HIPAA Security Risk Assessment

HIPAA Penalties and Enforcement

Civil penalties include fines of up to $1.5 million per violation, and additional fines can be applied if the violator fails to cooperate with investigators.  Civil enforcement of HIPAA is administered by the HHS Office for Civil Rights (OCR). 

Criminal penalties apply to the intentional misuse of health information for commercial or personal gain, or intentional harm.  Criminal penalties can include fines and imprisonment for up to 10 years. Criminal enforcement of HIPAA is conducted by the U.S. Department of Justice (DOJ). 

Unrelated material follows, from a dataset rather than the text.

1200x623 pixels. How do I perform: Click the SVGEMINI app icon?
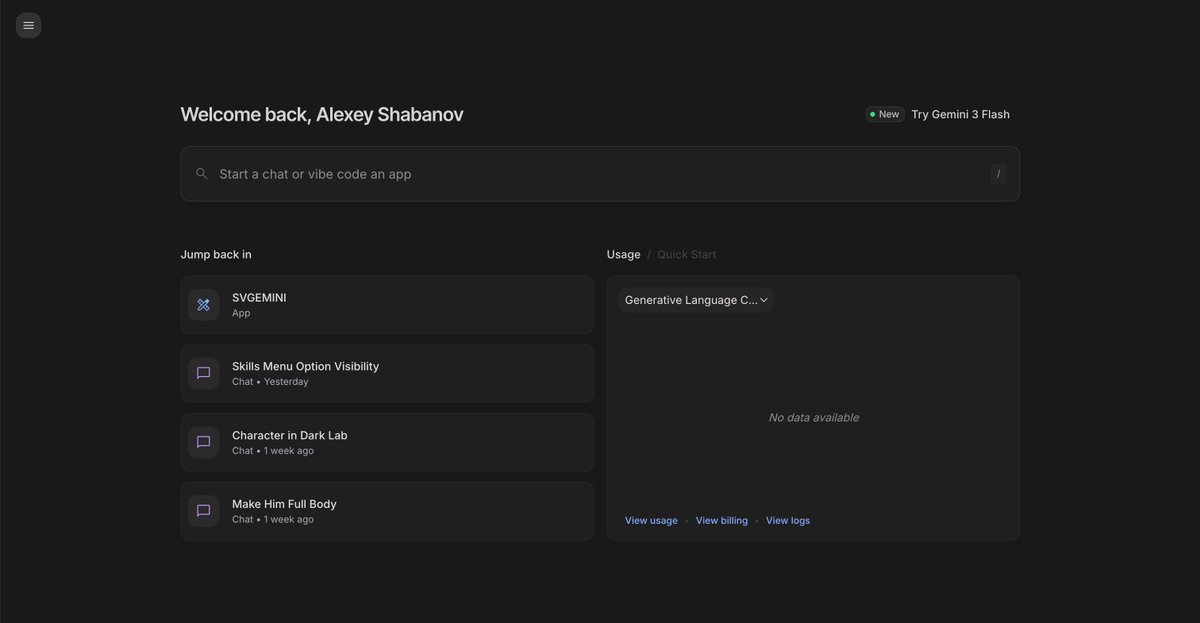tap(203, 304)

When first enacted, HIPAA did not include funding for enforcement, but the recently passed HITECH Act provided significant funding for audits and breach investigations. These changes have created a stricter regulatory environment, resulting in many more investigations and penalties. Failure to comply with HIPAA has cost healthcare organizations millions of dollars in fines. 

HIPAA Risk Assessment: 

There are more than 2,700,000 HIPAA individual organizations that are required by law to conduct a HIPAA Risk Assessment, including

• Hospitals; Urgent Care Clinics; Dental Offices; Nursing Homes;
• Behavioral Health Facilities; Diagnostic Labs; Correctional Facilities; Pharmacies;
• IT Service Providers;
• Shredding Companies; Documents Storage Companies;
• Attorneys;
• Accountants;
• Collection Agencies;
• EMR companies;
• Data Centers, Online Backup companies, and Cloud vendors;
• Insurance Agents;
• Revenue Cycle Management vendors;
• Contract Transcriptionists

Healthcare providers receive direct financial incentives for early EHR adoption and Meaningful Use against a series of established deadlines. Incentive programs are overseen by the Centers for Medicare & Medicaid Services.